When I first set out with the Lidgren Network Framework and wrote the first lines of code for the multiplayer aspect of the game, I knew that I was delving into something more strange and complex than I ever had done before, even with the help of great technology.
Studying 1500 Archers on a 28.8: Network Programming in Age of Empires and Beyond over and over it became clear that it would not be an easy task, but a rather daunting one. Even though technology has greatly improved since the time of Age of Empires, it was still a great struggle to single-handedly implement reliable multiplayer to a singleplayer RTS.
What must be understood is that the logic behind multiplayer differs greatly in a RTS compared to first-person shooters, platformers, and other games where players control one or very few entities.
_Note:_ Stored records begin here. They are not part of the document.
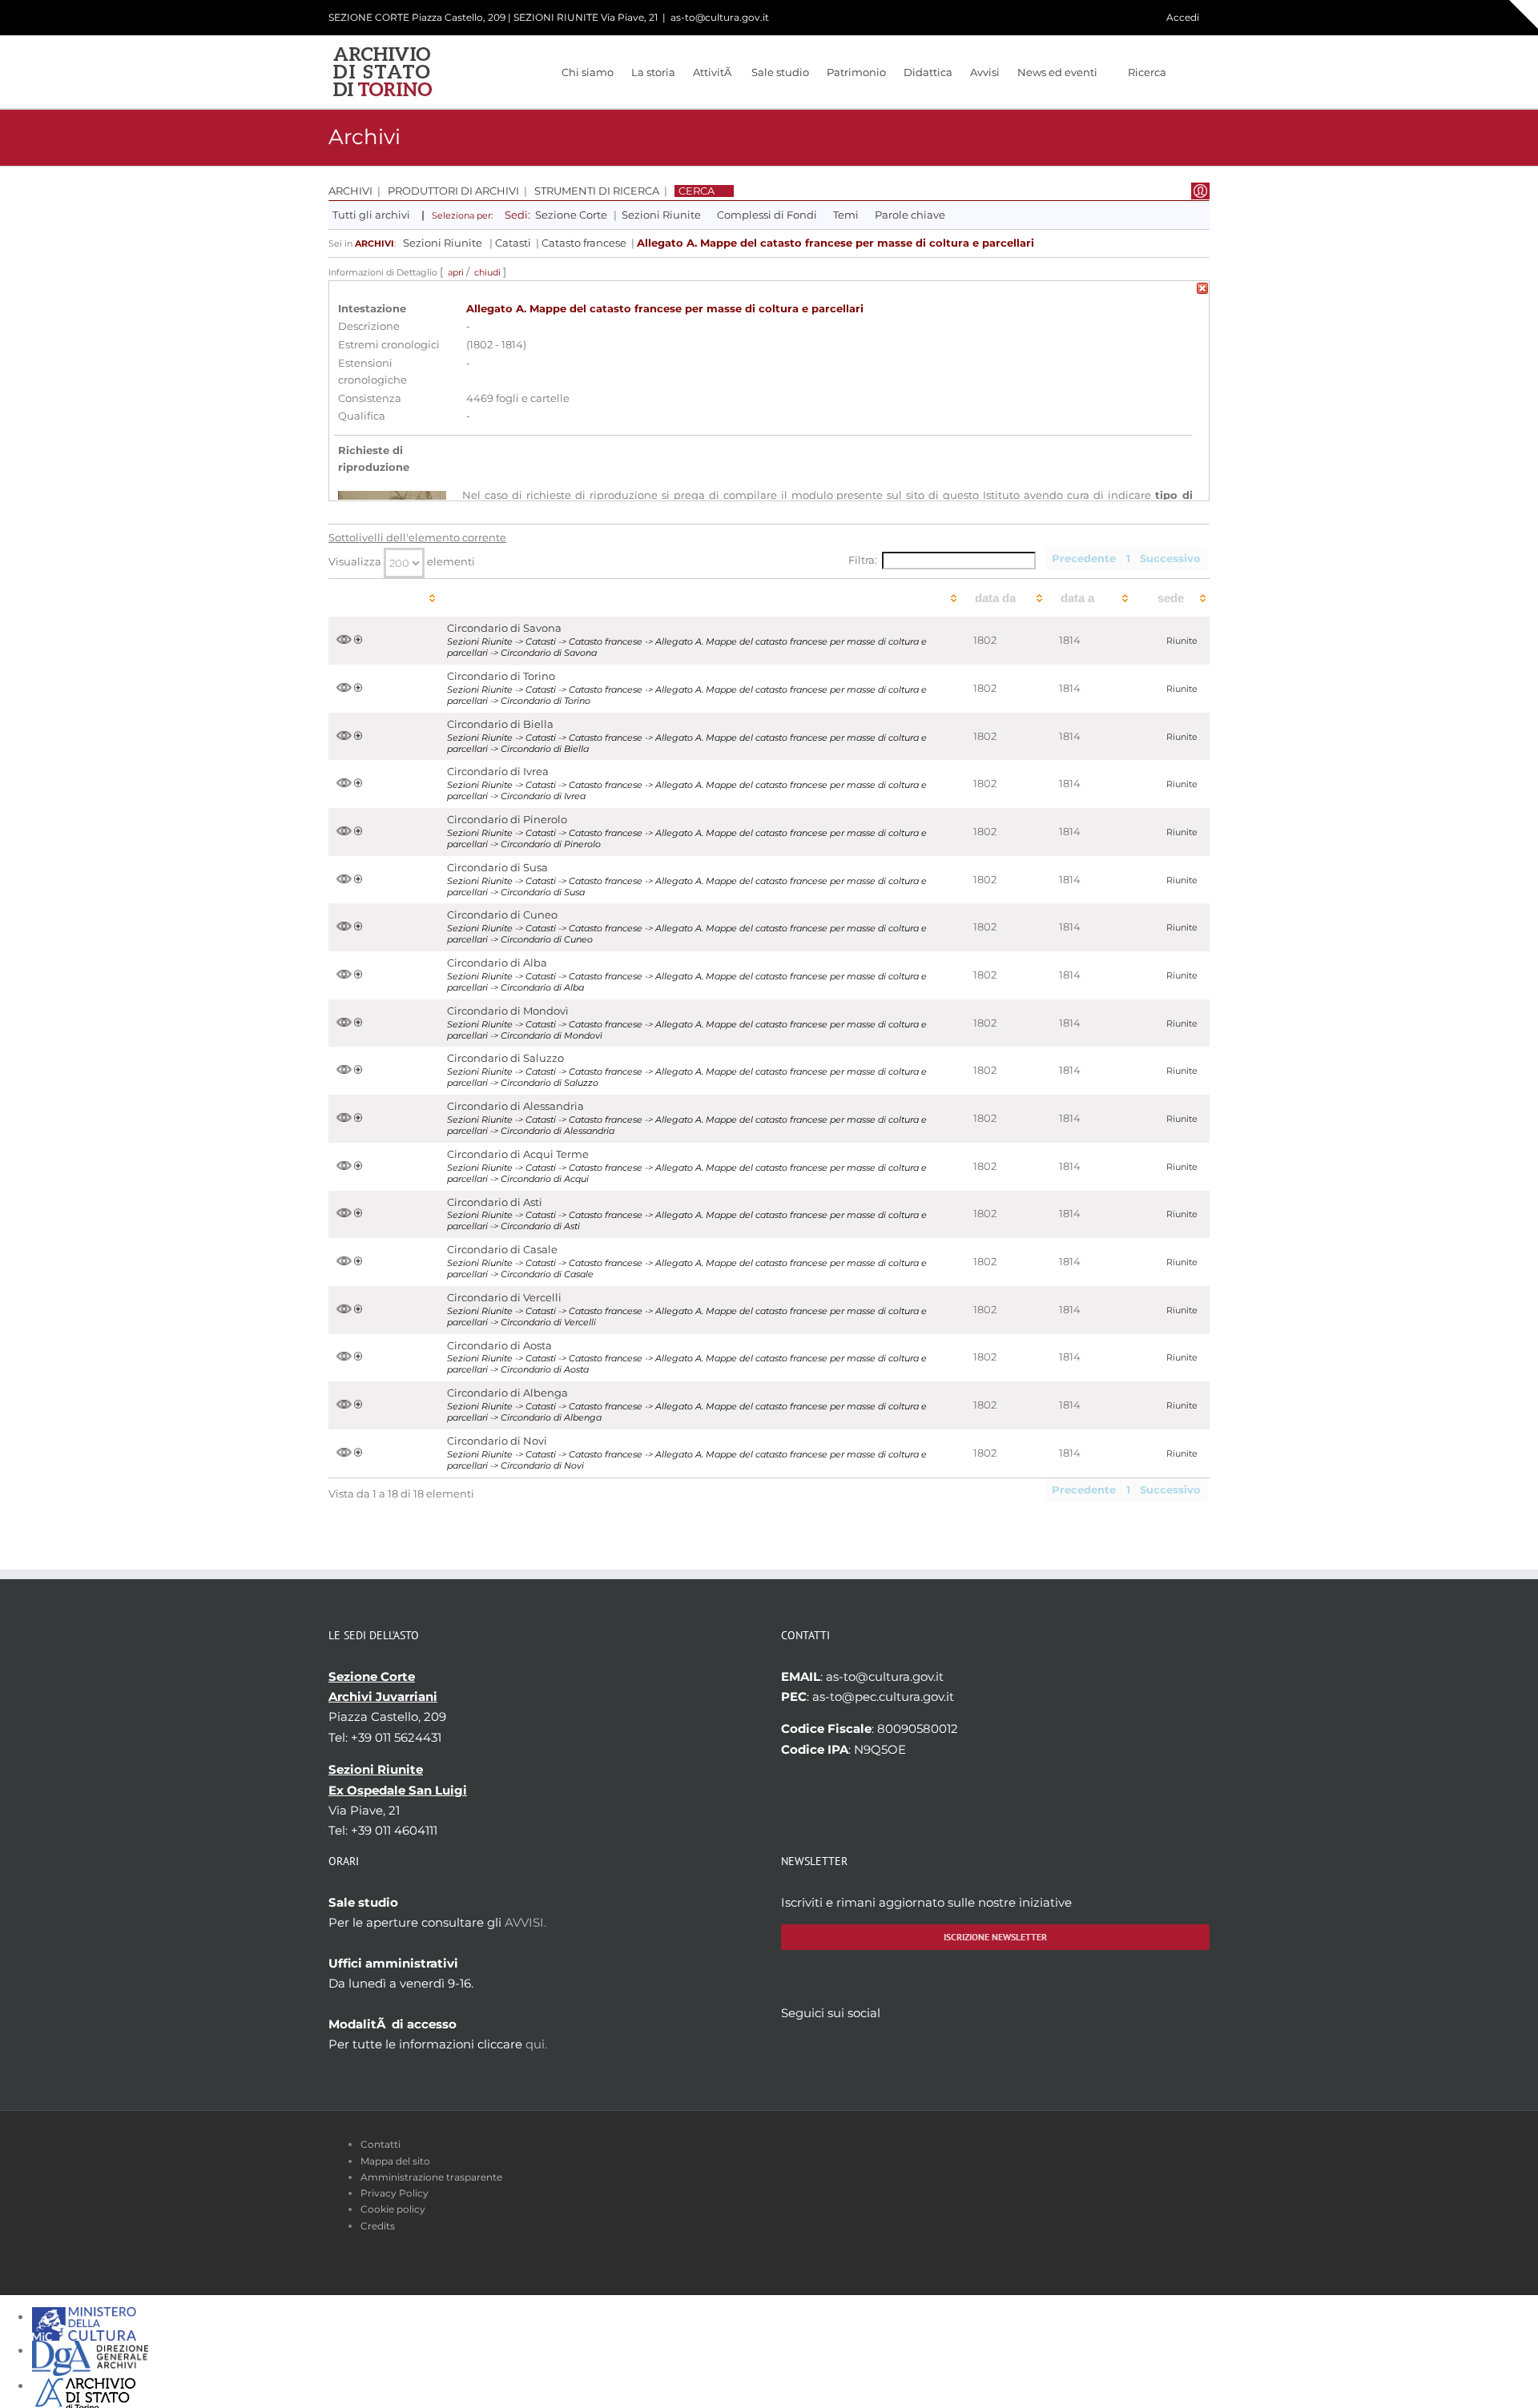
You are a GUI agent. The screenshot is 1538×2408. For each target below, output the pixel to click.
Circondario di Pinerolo (507, 820)
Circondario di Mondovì (508, 1011)
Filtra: (862, 560)
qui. (536, 2044)
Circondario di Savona (504, 628)
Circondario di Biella (500, 724)
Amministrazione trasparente (431, 2177)
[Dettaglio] (358, 640)
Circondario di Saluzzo (505, 1058)
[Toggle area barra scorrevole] (1523, 14)
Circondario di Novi (497, 1441)
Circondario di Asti (494, 1202)
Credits (377, 2226)
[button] (1188, 72)
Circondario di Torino (501, 676)
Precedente (1084, 559)
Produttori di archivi (453, 191)
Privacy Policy (394, 2193)
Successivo (1170, 559)
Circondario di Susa (497, 868)
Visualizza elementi (401, 562)
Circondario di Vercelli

Instead of sending data about every object in the world, which is not feasible for games with hundreds, or even thousands of interactive objects, only player input is sent. Each client will then have to rely on every other to make their calculations in the exact same order and way in order to perceive the same simulation. Now, this is not easily guaranteed.
It was clear that something was wrong when on one screen player one was destroying the base of player two, and on the other player two was fighting off the assault.
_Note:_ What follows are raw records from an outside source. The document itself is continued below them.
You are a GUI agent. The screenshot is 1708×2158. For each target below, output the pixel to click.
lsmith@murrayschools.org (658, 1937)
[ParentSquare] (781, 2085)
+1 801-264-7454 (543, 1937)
In debugging multiplayer and finding its issues I made a checksum that was calculated every 100 frames based on information of all active buildings and units in the game and then displayed on the screen. Using my stationary computer and laptop I could now play multiplayer matches and notice when the game desynced.
However, as you might know in a RTS many actions are calculated per second and it was not yet clear what caused the desync, only approximately when. From this stage it was obvious to start logging exactly what was happening. I easily integrated this with the replay-saving system already in place.
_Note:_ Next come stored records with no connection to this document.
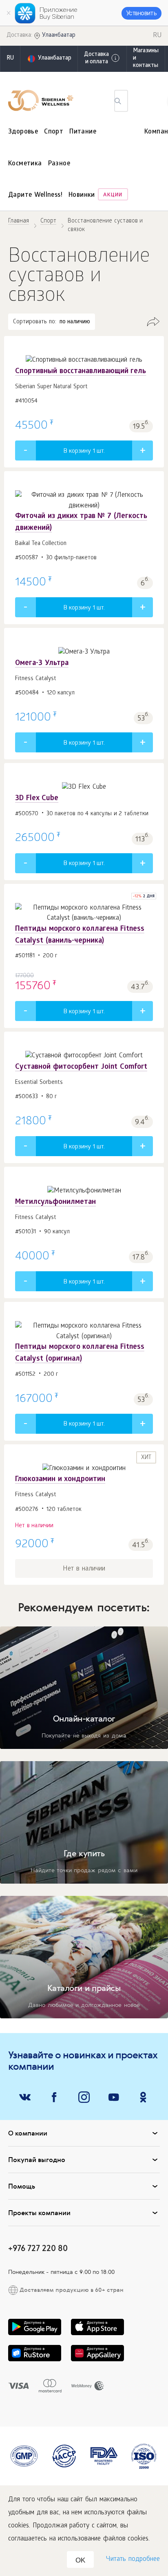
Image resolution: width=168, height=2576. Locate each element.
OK (80, 2560)
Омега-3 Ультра (42, 663)
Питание (82, 132)
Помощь (21, 2186)
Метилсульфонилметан (55, 1202)
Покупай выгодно (36, 2159)
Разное (59, 164)
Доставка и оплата (96, 58)
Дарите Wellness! (35, 195)
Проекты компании (39, 2212)
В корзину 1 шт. (84, 451)
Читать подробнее (133, 2559)
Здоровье (23, 132)
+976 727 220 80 (38, 2247)
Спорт (53, 132)
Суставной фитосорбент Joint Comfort (81, 1067)
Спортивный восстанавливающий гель (80, 371)
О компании (27, 2133)
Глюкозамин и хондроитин (60, 1479)
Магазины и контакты (146, 58)
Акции (112, 195)
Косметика (25, 164)
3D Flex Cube (36, 798)
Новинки (82, 195)
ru (10, 58)
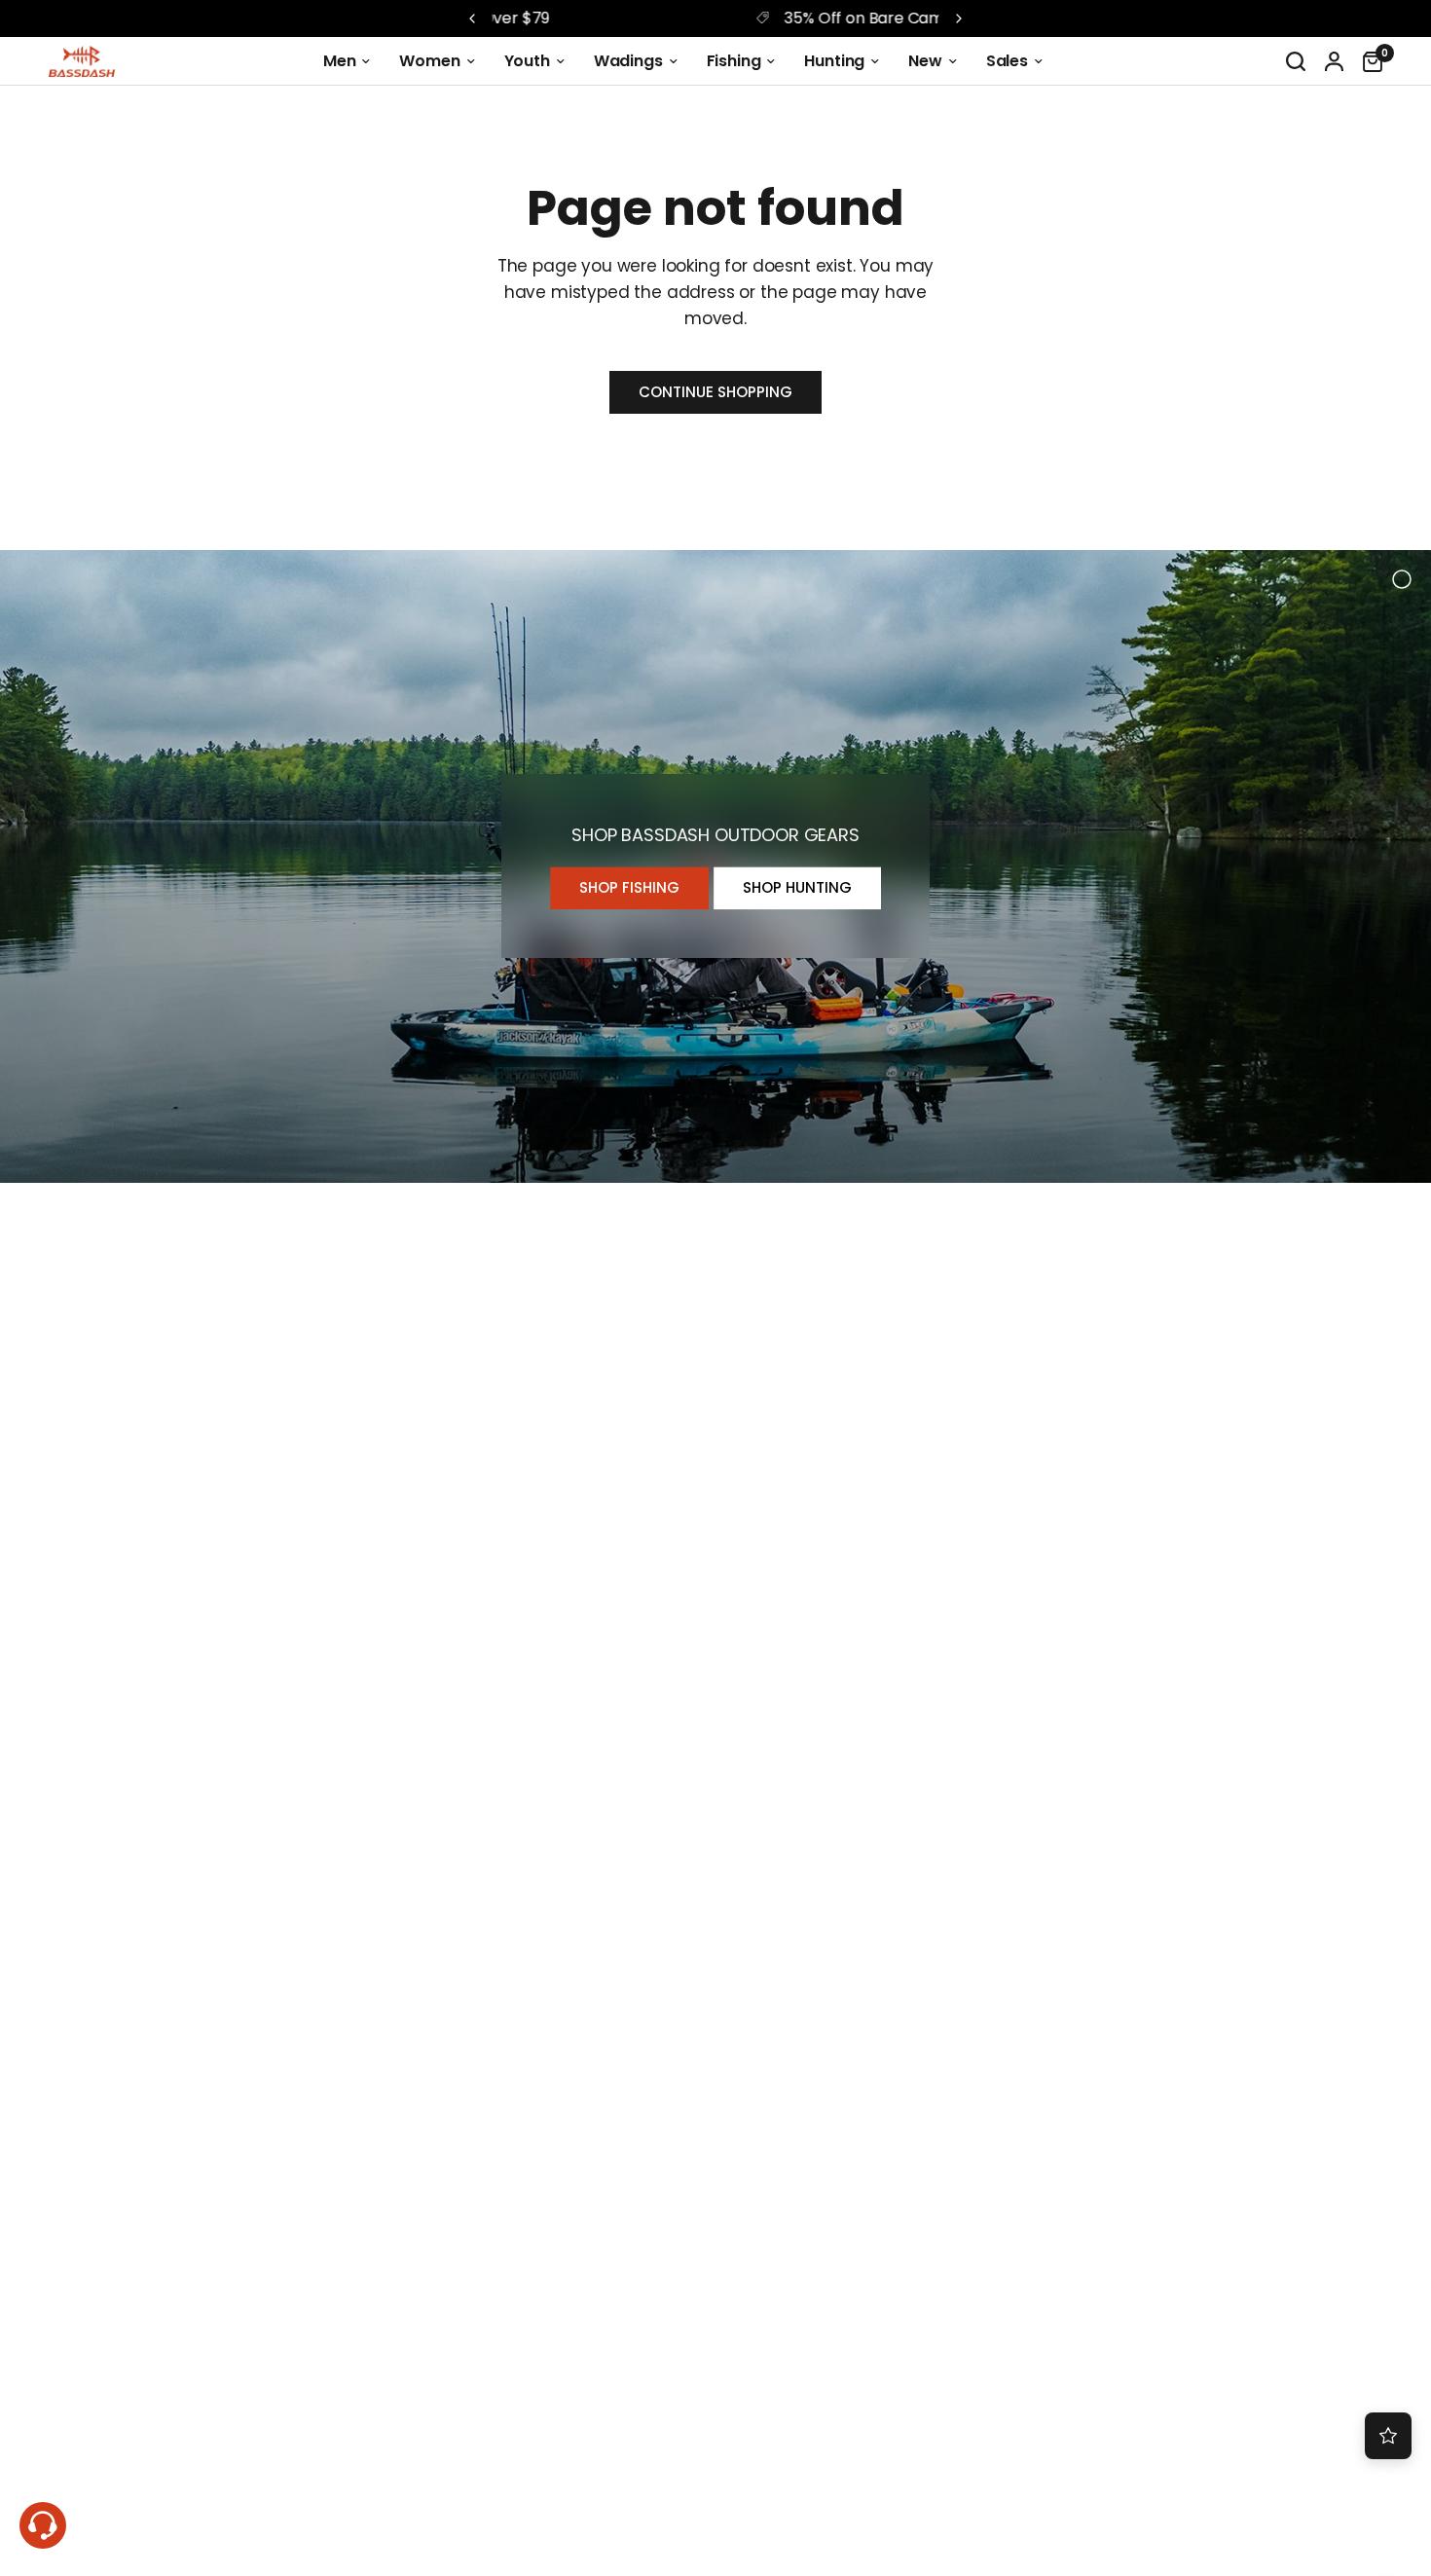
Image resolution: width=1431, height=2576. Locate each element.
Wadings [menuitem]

A log file could look something like this:
1321 (Train)(B 1)(U 1)
1348 (Order)(X 6459)(Y 5103)(X2 6458)(Y2 5112)(U 8)(B )(ATTACK False)
1392 Unit spawned at 6432 5032
1432 (Order)(X 6990)(Y 4953)(X2 6990)(Y2 4953)(U 8)(B )(ATTACK False)
1597 (PlaceBuilding)(X 107)(Y 77)(P 1)(U 8)(B 1)
1643 (Cancel)(B 1)(I 0)
1726 (Train)(B 1)(U 1)
1734 (Train)(B 1)(U 1)
1788 Unit spawned at 6432 5032
Saving a replay file on both machines and comparing them made it easier to discover when and why a desync had occurred. If the checksum at step 1600 was different, but the one on 1500 the same, it'd be a good start to investigate what really happens when a building is placed and how it could of altered the game differently on different clients.
Step by step
It was already obvious that it was not possible to play a whole match without players desyncing. Instead, now with debugging in place I continued by trying single actions one by one until it desynced. The first thing to be found was that some time after ordering units to chop some wood the game desynced. After a quick look at the code that revolved around this and nothing was found, it was tried on other resources than trees with surprisingly no desync issues.
The only noticeable difference between trees and other resources were that trees shaken in random strength and direction upon being gathered from, meaning that the position was slightly changed. Under approximately 20 frames the position was moved back to its original spawning position.
If a neighboring tree was destroyed while this was happening, the game would eventually desync. Because when a neighboring tree dies, a new interaction spotis created for the trees around it, and the position of the new spot is slightly altered to be in the direction of its owner position, in this case the surviving tree.
Now, that the owners position has randomly altered, the interaction spot would be different on different machines, because the random seed was not synced for this purely cosmetic operation. When a unit then went to gather the tree from this newly spawned interaction spot, it would go a different length on different machines and would eventually screw up the whole game.
If the gatherer would turn in its resources in just one frame later or sooner, perhaps a warrior would not be able to be recruited because of insufficient resources. Later on, this warrior will not be able to kill an enemy catapult that instead manages to get off that last shot to destroy a tower, and the simulation continues to drift apart until no resemblance between the two exists.
When found, the issue was solved easily by giving resources a center position and a position at which it was rendered. The shake effect would now only alter the rendered position, and all was in peace.
One of many problems
The issue with trees was just one out of many, and an example of what had to be handled in converting a singleplayer compatible mode to multiplayer. Among these there were also problems with optimization techniques not staying in sync and different regional settings on different machines giving different results resulting in desyncs. Had I written about everything, this had been a very long post. Expect more on this subject at a later point!